2006-09-11 Thread Tiago Saboga
I'm still there, trying to parse man pages (I want to gather a list of all 
options with their help strings). I've tried to use regex on both the 
formatted output of man and the source troff files and I discovered what is 
already said in the doclifter man page: you have to do a number of hints, and 
it's really not simple. So I'm know using doclifter, and it's working, but is 
terribly slow. Doclifter itself take around a second to parse the troff file, 
but my few lines of code take 25 seconds to parse the resultant xml. I've 
pasted the code at http://pastebin.ca/166941
and I'd like to hear from you how I could possibly optimize it.

Thanks,

Tiago.
___
Tutor maillist  -  Tutor@python.org
http://mail.python.org/mailman/listinfo/tutor


Re: [Tutor] man pages parsing (still)

2006-09-11 Thread Kent Johnson
Tiago Saboga wrote:
 I'm still there, trying to parse man pages (I want to gather a list of all 
 options with their help strings). I've tried to use regex on both the 
 formatted output of man and the source troff files and I discovered what is 
 already said in the doclifter man page: you have to do a number of hints, and 
 it's really not simple. So I'm know using doclifter, and it's working, but is 
 terribly slow. Doclifter itself take around a second to parse the troff file, 
 but my few lines of code take 25 seconds to parse the resultant xml. I've 
 pasted the code at http://pastebin.ca/166941
 and I'd like to hear from you how I could possibly optimize it.

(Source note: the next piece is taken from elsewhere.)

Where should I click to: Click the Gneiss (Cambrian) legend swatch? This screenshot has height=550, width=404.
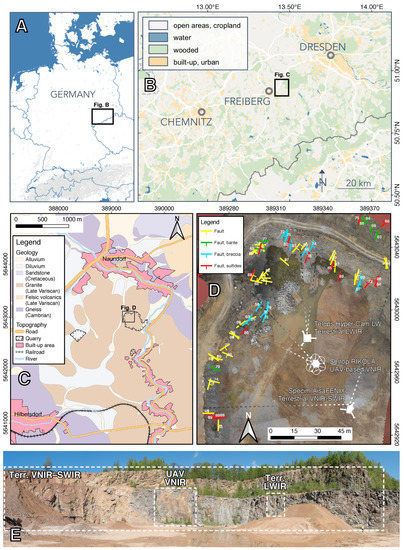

How big is the XML? 25 seconds is a long time...I would look at 
cElementTree (implementation of ElementTree in C), it is pretty fast.
http://effbot.org/zone/celementtree.htm

In particular iterparse() might be helpful:
http://effbot.org/zone/element-iterparse.htm

I would also try specifying a buffer size in the call to os.popen2(), if 
the I/O is unbuffered or the buffer is small that might be the bottleneck.

Kent

___
Tutor maillist  -  Tutor@python.org
http://mail.python.org/mailman/listinfo/tutor


Re: [Tutor] man pages parsing (still)

2006-09-11 Thread Tiago Saboga
Em Segunda 11 Setembro 2006 11:15, Kent Johnson escreveu:
 Tiago Saboga wrote:
  I'm still there, trying to parse man pages (I want to gather a list of
  all options with their help strings). I've tried to use regex on both the
  formatted output of man and the source troff files and I discovered what
  is already said in the doclifter man page: you have to do a number of
  hints, and it's really not simple. So I'm know using doclifter, and it's
  working, but is terribly slow. Doclifter itself take around a second to
  parse the troff file, but my few lines of code take 25 seconds to parse
  the resultant xml. I've pasted the code at http://pastebin.ca/166941
  and I'd like to hear from you how I could possibly optimize it.

 How big is the XML? 25 seconds is a long time...I would look at
 cElementTree (implementation of ElementTree in C), it is pretty fast.
 http://effbot.org/zone/celementtree.htm

It's about 10k. Hey, it seems easy, but I'd like not to start over again. Of 
course, if it's the only solution... 25 (28, in fact, for the cp man page) 
isn't really acceptable.

 In particular iterparse() might be helpful:
 http://effbot.org/zone/element-iterparse.htm

Ok, I'll look that.

 I would also try specifying a buffer size in the call to os.popen2(), if
 the I/O is unbuffered or the buffer is small that might be the bottleneck.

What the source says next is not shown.